Par ailleurs, ils ont décrit cette eau interstitielle comme étant sous la forme « d’une couche d’eau ordonnée à la surface des cristaux du minéral osseux » [164]. Ils en ont donc conclu que cette dernière pouvait agir telle un agent interfacial entre les matrices organiques et inorganiques du tissu osseux, dont la perte pourrait ainsi modifier drastiquement les interactions organo-minérales.
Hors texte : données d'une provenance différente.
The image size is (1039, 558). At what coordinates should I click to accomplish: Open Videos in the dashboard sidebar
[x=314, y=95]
Ceci est corroboré par l’étude réalisée par Jitin Samuel et al., qui ont trempé des échantillons d’os dans différents solvants (avec des constantes diélectriques, des tailles de molécules, et des capacités à créer des liaisons H distinctes), avant d’en étudier les propriétés mécaniques [160]. Ils en ont conclu que les molécules d’eau de la porosité collagène-apatite pourraient participer aux propriétés mécaniques de l’os, en

favorisant l’adhésion entre la matrice organique et la matrice inorganique par le biais : (i) d’un réseau de liaisons H ; et (ii) des interactions de van Der Waals [160]. De plus, la capacité du

minéral osseux à fortement adsorber des molécules d’eau à sa surface sera étudiée de manière approfondie lors du chapitre II de ce manuscrit. Les conséquences que cela implique sur l’interface minéral-minéral seront elles étudiées lors du chapitre IV.
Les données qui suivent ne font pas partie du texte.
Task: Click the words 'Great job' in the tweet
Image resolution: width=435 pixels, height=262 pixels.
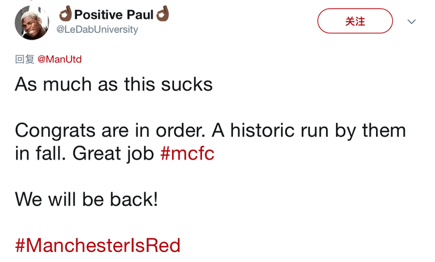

Il est à noter qu’une troisième catégorie d’eau existe également : l’eau incorporée à l’intérieur du réseau cristallin de l’apatite. Cette dernière a été observée pour une grande variété d’apatites : (i) les apatites osseuses et celles de la dent [166]–[168] ; (ii) les apatites géologiques [166] ; (iii) les apatites carbonatées de synthèse [169] ; et même (iv) les apatites lunaires et les apatites provenant d’astéroïdes [170], [171]. Concernant les apatites biologiques et les apatites géologiques terrestres, la présence d’une telle eau de structure n’est pas surprenante, puisqu’il est connu que la plupart des minéraux du manteau supérieur de la planète Terre sont hydratés [172]. Par ailleurs, cette incorporation d’eau au sein du réseau cristallin des minéraux peut parfois modifier drastiquement leurs propriétés physico-chimiques [172]. C’est pourquoi, cette problématique se retrouve donc logiquement être une préoccupation importante dans le domaine de l’étude du minéral osseux [173]. Il est proposé que ces molécules d’eau de structure soient positionnées principalement au sein des sites lacunaires des ions hydroxyles, ainsi que ceux des ions calcium à l’intérieur des tunnels de type II (cf. Figure 11) [168], [174]. Ainsi, il est suspecté qu’elles permettent la stabilité chimique et mécanique de la structure apatitique, en comblant des sites lacunaires et en créant ainsi de potentielles liaisons H avec les ions voisins [168].